* How to complete this task
Look through the entries for the string "text" and copy every line where it shows up.
Start of The data
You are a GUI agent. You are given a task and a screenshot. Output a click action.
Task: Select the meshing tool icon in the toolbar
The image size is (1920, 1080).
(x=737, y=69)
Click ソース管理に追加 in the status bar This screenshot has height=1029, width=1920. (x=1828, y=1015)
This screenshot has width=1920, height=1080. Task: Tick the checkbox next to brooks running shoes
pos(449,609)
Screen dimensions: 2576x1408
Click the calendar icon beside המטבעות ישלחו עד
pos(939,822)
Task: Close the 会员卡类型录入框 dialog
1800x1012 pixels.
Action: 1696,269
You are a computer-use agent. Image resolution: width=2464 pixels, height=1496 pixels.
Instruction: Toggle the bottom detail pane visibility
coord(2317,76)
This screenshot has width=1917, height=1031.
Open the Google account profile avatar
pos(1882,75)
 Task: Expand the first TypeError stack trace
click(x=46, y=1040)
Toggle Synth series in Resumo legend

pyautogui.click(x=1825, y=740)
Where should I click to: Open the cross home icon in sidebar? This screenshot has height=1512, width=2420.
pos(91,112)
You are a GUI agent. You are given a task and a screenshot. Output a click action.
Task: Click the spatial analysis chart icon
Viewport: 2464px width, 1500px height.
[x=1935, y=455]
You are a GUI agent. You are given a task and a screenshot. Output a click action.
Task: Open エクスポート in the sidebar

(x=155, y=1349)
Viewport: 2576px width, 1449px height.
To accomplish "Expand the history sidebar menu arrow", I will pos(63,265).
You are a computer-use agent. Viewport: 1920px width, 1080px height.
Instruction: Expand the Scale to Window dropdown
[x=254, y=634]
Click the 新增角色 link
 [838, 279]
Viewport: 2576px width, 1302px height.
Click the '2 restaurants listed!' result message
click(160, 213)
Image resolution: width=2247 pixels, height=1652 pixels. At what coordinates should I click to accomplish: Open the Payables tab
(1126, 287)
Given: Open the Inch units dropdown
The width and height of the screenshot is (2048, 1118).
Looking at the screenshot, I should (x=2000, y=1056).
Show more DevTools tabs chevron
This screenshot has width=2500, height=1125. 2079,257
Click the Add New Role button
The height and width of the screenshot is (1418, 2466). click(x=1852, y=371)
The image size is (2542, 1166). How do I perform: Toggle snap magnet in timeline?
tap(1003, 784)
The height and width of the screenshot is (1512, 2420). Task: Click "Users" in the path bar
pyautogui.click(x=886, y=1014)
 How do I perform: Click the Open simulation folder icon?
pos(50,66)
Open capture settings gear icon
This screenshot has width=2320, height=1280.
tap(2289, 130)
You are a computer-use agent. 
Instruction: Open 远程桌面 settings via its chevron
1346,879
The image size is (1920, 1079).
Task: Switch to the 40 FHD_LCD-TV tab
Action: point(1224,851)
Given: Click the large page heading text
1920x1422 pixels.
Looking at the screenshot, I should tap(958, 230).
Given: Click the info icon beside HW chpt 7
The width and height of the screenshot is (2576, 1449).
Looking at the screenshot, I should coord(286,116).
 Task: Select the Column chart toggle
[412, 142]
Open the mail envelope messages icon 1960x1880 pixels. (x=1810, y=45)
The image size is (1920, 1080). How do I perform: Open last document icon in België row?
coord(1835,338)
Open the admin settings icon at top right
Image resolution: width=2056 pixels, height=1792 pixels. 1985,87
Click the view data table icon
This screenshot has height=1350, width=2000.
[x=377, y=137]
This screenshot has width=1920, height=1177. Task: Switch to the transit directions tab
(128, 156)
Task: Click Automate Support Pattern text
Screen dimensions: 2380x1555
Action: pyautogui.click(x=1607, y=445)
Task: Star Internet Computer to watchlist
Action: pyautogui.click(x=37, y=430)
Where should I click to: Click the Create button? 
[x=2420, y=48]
End of The data
* Reply to the exercise
Given: Click the large page heading text
Task: Click Automate Support Pattern text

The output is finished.